EXERCISE TASK A: Return the passage of the reply about self-doubt from "Sometimes it can" up to and including "list of things?", copied word for word.

SELECTED EXTRACT:
++++++++++++++++++++

I see your post, and it pains me for a variety of reasons. I see your emotions like a tight, brightly coloured ball of yarn suffocating you, when there are so many knot-undoers right next to you, that you can reach out and grab if you could just see them. why is there so much wrong with me? You ask a lot of GREAT questions, and I know I tend to have long replies to you. I want you to know that my replies are not just long so I can nag, but I always want to tackle all the bits you ask. My hope is that my replies can get you to think logically about the negative self talk you have, and to see how much harder it makes everything else in your life.
I also know that sometimes we ask a whole lot of questions because we’ve overwhelmed and hurting and just need to get it all out. I’m glad we can be here to provide that safe space.

BUTTT for me, for my own peace of mind, I need to know that if these questions were used for another reason, that I identify it, acknowledge it, and respond to it.
Sometimes it can mean this: “SEE, i told you how i felt and you didn’t see or hear what I was asking you!” I don’t want you to ever feel this way, so I’m gonna spend the time and tackle the ENTIRE post! (read when you can, or when you’re up to it lol) Here goes:

  1. why is there so much wrong with me?

-What exactly is wrong with you? Can you make a list of things?

  • who told you those things were imperfect or wrong?
  1. why cant i find anything good?

In yourself? others? in us here? In HS? In the world?

  1. why am i so imperfect?
  • who is perfect? Who do you know in real life who is perfect? What about you is lacking in perfection? Is there something you could change to be more perfect? IS there an end to the quest for perfection? HOW will you know when you’ve become perfect?
  1. why will there always have to be people better than me?
  • in the world? Amongst the billions of people alive today and the millions more born every day? Or in all of humanity’s existence? Or amongst your friends? Or the people online who you know only what they show in the social media posts?
  1. i tried talking to my friend while he was a sleeping to tell him about how i was scared of losing him to somebody better than me because all i ever an is boring and he seems so disinterested in our conversations.
  • sleeping people rarely make sense. Or remember what they say, This is nothing about “they tell the truth when they’re sleepy nonsense”. People literally can hold WHOLE conversations while sleepy and not have a clue.
  • why did you choose this time to start a heavy discussion?
  1. i’m a really boring person and i’m terrible at conversation so it doesn’t help.
  • is this the vibe you have when you talk to your friend?
  • do you constantly ask him over and over if you’re boring him?

++++++++++++++++++++

DATA RECORDS:
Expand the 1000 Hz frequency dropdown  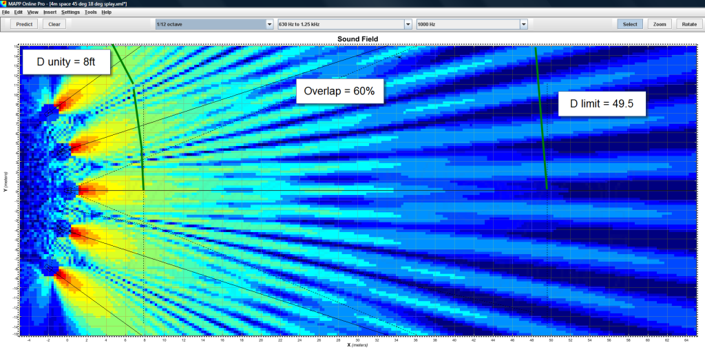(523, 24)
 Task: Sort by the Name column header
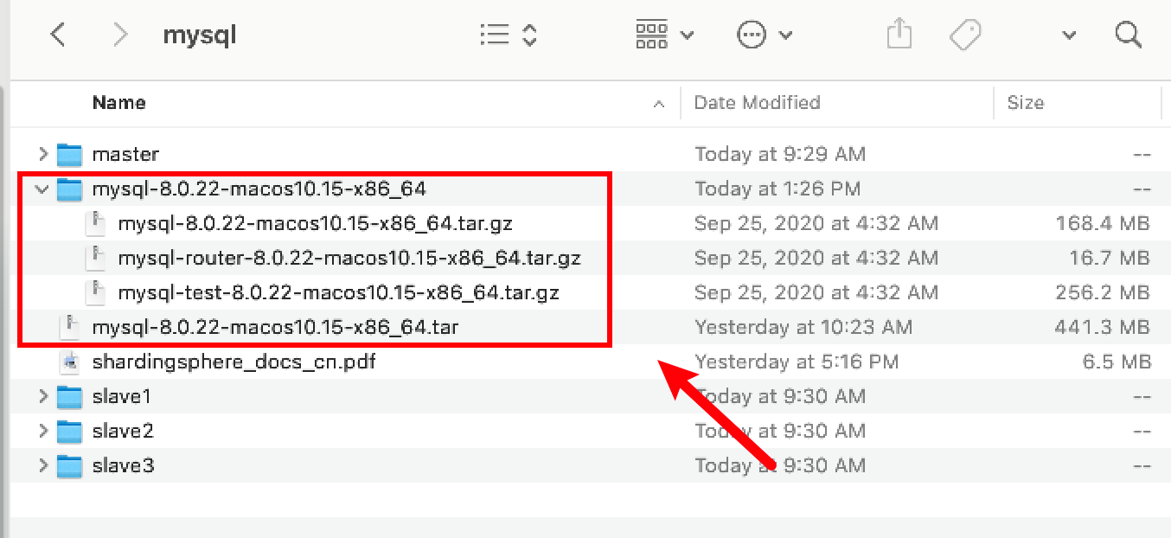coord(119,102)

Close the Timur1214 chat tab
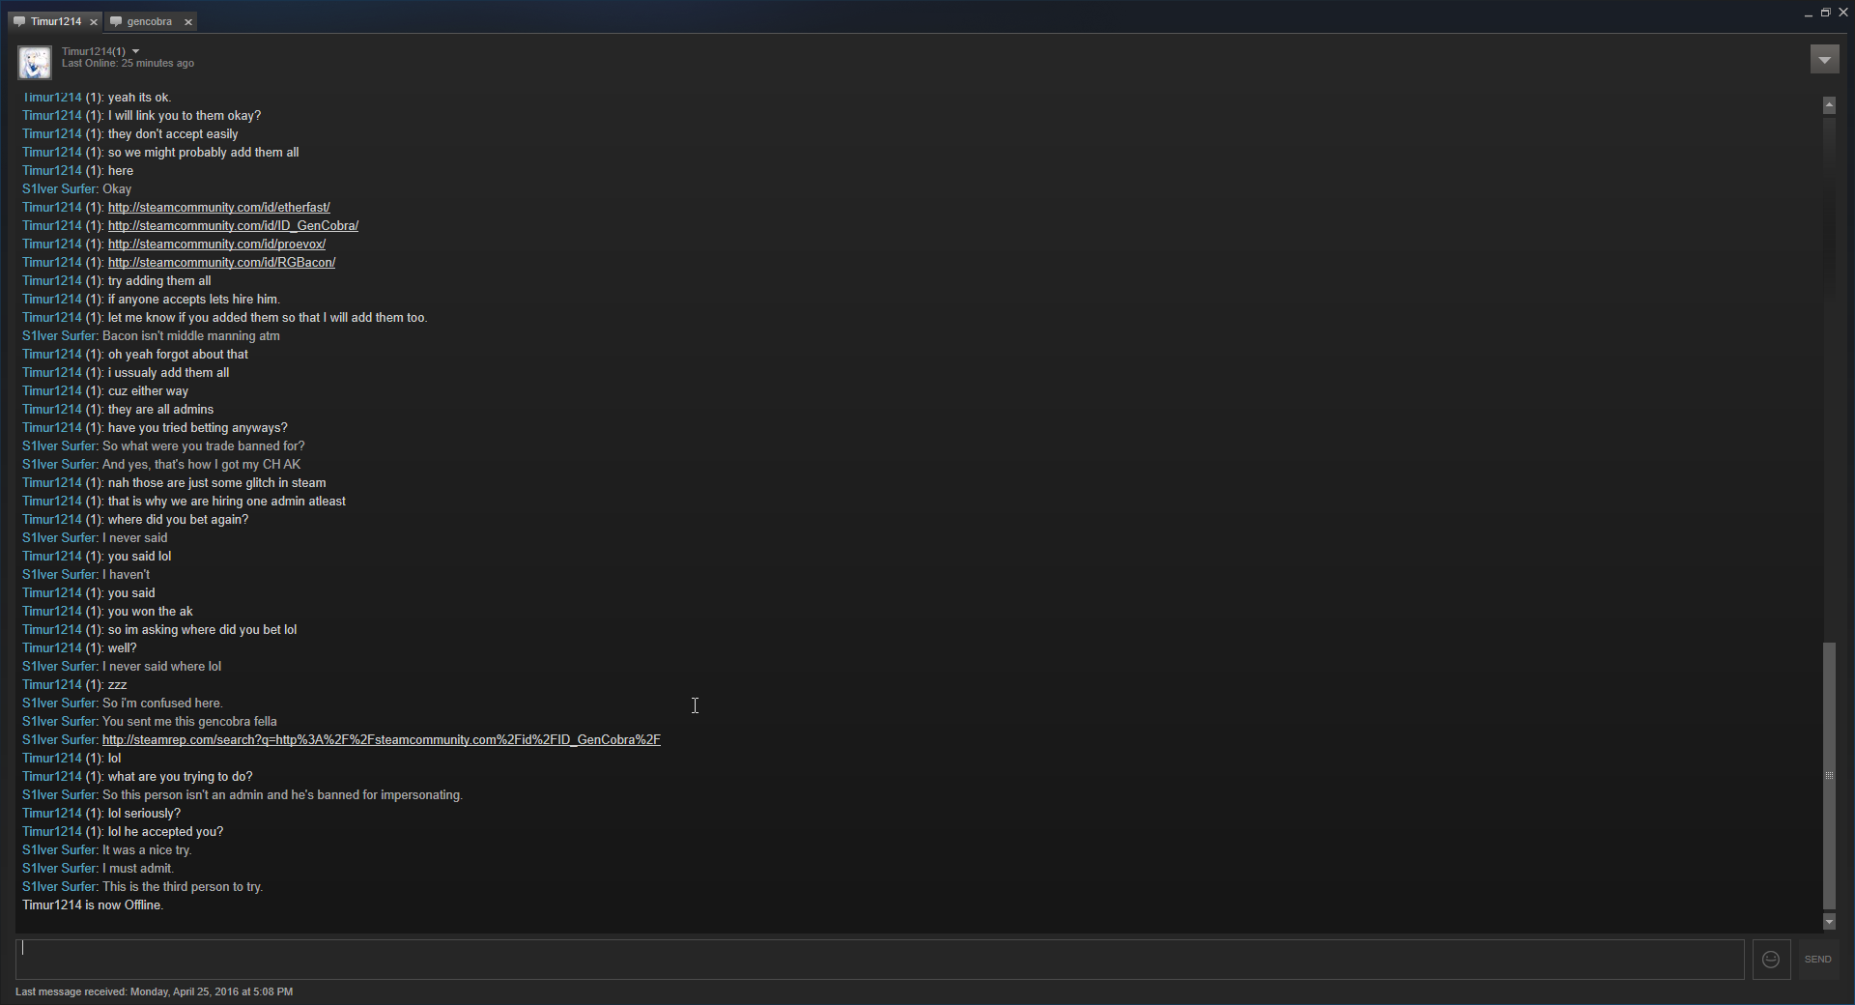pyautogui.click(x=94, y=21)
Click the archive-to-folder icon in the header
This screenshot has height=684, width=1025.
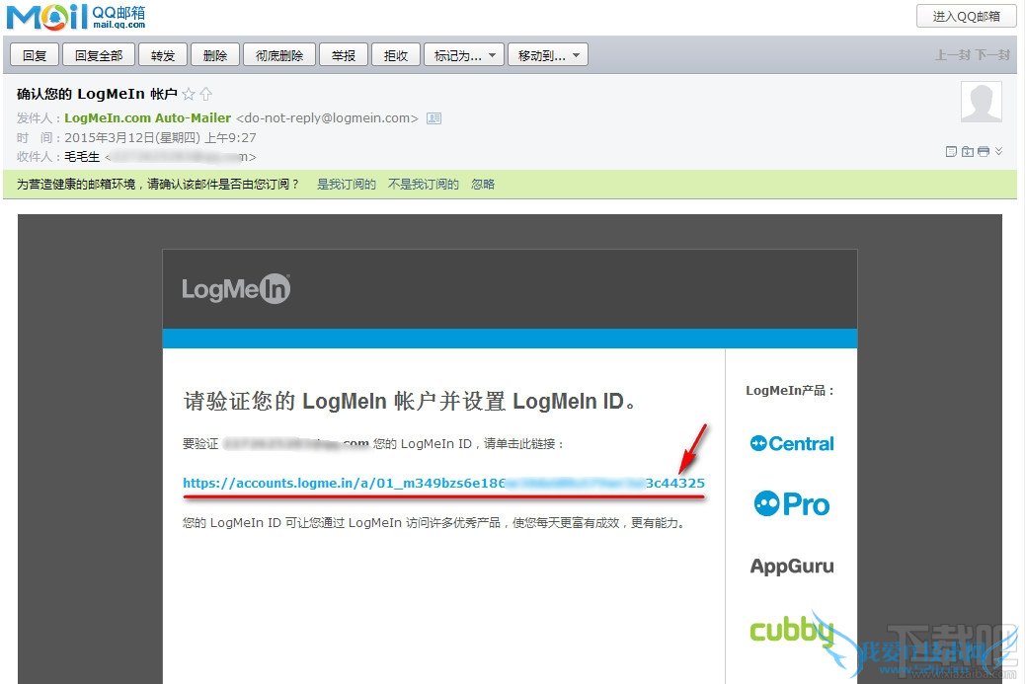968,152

++++++++++++++++++++

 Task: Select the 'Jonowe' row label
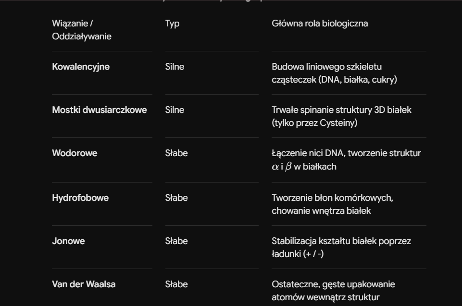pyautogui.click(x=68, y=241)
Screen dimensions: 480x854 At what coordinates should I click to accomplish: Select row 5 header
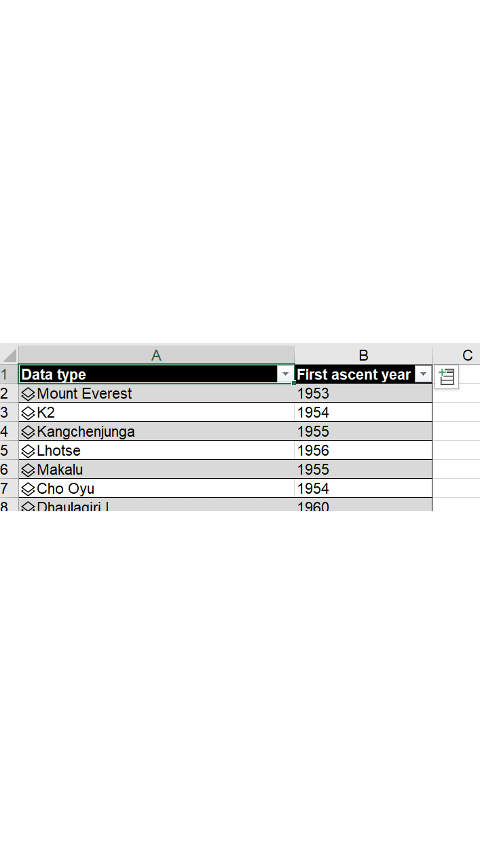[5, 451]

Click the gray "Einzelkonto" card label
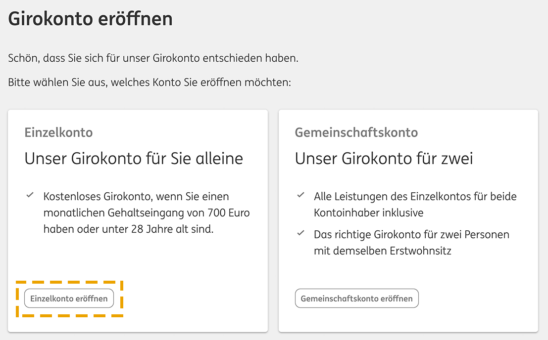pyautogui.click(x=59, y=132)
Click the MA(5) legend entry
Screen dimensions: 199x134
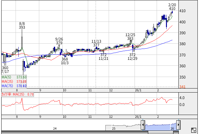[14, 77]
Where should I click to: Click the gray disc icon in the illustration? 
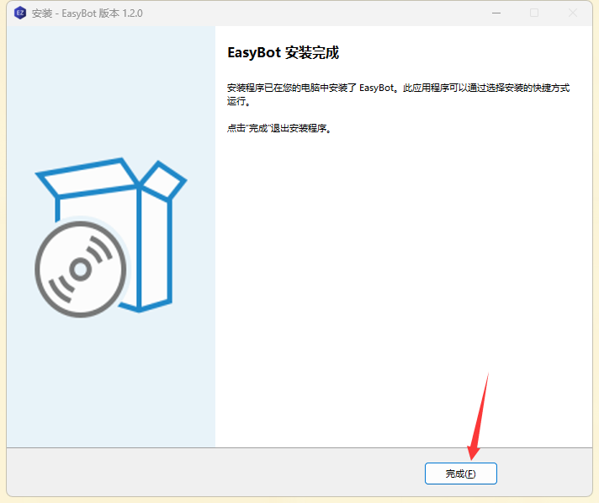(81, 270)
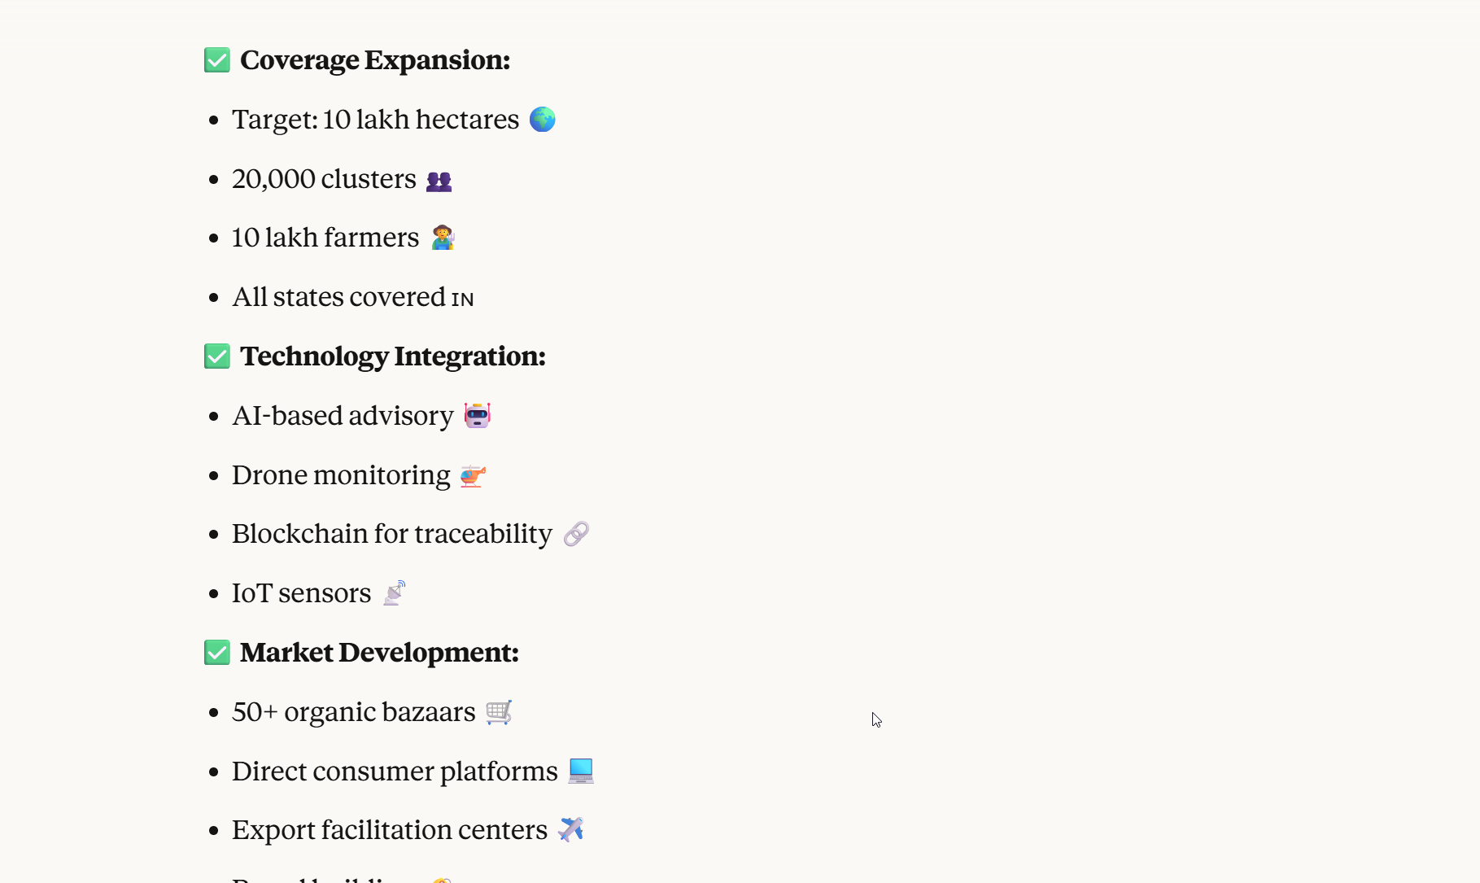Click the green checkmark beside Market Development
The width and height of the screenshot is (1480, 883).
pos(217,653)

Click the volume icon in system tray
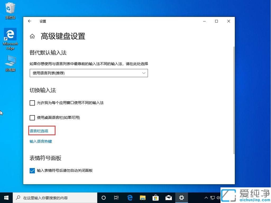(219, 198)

++++++++++++++++++++

EXERCISE TASK B: List every line of the records that contains the word "gray".

FULL OUTPUT A:
Sometimes it can mean this: “SEE, i told you how i felt and you didn’t see or hear what I was asking you!” I don’t want you to ever feel this way, so I’m gonna spend the time and tackle the ENTIRE post! (read when you can, or when you’re up to it lol) Here goes:

  1. why is there so much wrong with me?

-What exactly is wrong with you? Can you make a list of things?

FULL OUTPUT B:
Click the gray "Einzelkonto" card label
Where should I click to: Click the gray disc icon in the illustration? 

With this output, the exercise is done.